Summary

In addition to nation states, the period from 1848-1871 saw the rise of transformative new ideas, most particularly the ideas of Darwinian Evolution and Marxism. In 1859, Charles Darwin published On the Origin of Species by Means of Natural Selection, introducing what some historians call the "New Science." His argument was simple: life originated and perpetuated itself through a push-and-pull struggle in which the successful forms adapted themselves to changing conditions and survived, while those that did not chance became extinct. Though he never used the word "evolution," the basics of the argument noticeably suffuse the work. Years later, the notion of "social darwinism"--the application of "survival of the fittest" to political and economic arenas--offered a distinctly conservative approach that advocated unregulated capitalism as the natural form of progress. Darwin, however, never intended such an interpretation of his original biological theory.

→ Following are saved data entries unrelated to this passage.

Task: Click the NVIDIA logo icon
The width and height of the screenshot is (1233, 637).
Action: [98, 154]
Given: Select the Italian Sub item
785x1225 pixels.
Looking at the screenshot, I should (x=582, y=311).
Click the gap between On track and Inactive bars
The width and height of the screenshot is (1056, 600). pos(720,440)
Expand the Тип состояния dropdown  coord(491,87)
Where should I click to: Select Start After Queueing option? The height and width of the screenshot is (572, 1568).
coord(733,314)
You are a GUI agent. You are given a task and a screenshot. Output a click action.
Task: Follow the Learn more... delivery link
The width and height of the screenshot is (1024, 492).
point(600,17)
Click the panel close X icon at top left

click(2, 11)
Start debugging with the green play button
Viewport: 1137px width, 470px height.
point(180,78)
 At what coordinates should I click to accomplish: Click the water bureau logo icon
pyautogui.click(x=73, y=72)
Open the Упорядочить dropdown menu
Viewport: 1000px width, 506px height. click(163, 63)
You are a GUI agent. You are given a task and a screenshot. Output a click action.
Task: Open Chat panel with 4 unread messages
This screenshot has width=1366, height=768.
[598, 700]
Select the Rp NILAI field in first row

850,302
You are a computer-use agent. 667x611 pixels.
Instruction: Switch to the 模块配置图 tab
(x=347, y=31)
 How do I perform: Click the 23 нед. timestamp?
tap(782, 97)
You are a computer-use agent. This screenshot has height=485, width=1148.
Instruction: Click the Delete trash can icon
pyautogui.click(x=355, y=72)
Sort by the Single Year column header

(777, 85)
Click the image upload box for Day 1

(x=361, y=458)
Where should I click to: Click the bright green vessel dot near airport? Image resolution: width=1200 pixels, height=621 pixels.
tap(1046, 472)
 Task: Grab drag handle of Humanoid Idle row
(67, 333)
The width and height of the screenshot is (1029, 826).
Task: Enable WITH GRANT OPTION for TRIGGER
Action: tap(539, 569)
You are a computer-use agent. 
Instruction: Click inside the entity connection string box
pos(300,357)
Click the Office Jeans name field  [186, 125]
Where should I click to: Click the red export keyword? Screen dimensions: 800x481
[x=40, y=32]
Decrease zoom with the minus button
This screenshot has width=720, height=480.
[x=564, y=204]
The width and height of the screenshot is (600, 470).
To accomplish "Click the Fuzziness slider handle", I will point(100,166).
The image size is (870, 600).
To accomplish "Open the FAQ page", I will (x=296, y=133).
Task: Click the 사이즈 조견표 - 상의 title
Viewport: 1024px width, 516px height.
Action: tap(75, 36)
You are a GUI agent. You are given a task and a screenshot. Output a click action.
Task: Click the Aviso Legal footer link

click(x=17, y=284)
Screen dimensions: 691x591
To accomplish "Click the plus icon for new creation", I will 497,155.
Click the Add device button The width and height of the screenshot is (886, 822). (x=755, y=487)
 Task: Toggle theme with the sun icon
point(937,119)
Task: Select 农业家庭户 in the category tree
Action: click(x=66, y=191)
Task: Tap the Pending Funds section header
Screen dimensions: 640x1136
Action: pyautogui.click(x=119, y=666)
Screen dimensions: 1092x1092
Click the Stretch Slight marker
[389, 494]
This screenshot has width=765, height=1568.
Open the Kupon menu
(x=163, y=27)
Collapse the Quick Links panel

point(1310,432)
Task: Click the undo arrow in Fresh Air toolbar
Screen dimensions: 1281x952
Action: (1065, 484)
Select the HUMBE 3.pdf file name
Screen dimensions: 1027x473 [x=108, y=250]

In 1848, Karl Marx published the Communist Manifesto. He followed this with his seminal work in 1867, Das Kapital, introducing "scientific socialism." Here was a materialist interpretation of history and society. Labor, a Marx defined it, was the essential effort to transform nature into things useful for survival. Building on this, Marx, joined by his colleague Friedrich Engels, saw society as divided into two groups: those who owned property and those who did not. In the nineteenth century, the middle class bourgeoisie owned property and the means of production, while the workers, or the proletariat, owned nothing. In history, Marx argued, any society based on class division maintained, by its very divided nature, the seeds of its own demise because, inevitably, the proletariat would rise up and overthrown the capitalist system that kept them down. Marx predicted that as the bourgeois society expanded and grew its capitalist base, it would employ more workers in ever larger factories and industries, bringing the working classes into association and organization and thus creating the atmosphere conducive to the eventual progression from capitalism to socialism.

Commentary

Seen as a conflict, social Darwinism versus Marxism provided the framework for the most basic understanding of the modern Cold War. However, these theories were based on an interpretation Darwin did not intend and a misuse of Marx's intention. We can only understand these two "New Sciences" in contemporaneous terms by viewing them as intellectual developments in a Europe ripe for change. The conservatism of the first half of the century, though once again in power after the defeat of the revolutions of 1848, was not enough. Radicals and intellectuals were starved for something different. Though Darwin offered nothing to uproot the society as it stood, the introduction of a New Science brought much needed depth to a society (especially German society) starved for active thought. In relation to the argument that Europe from 1848 to 1871 was in a transition from the first to the second stages of modernity, these issues were among the new debates, new questions, and new sciences that finally brought Western societies into full modern swing.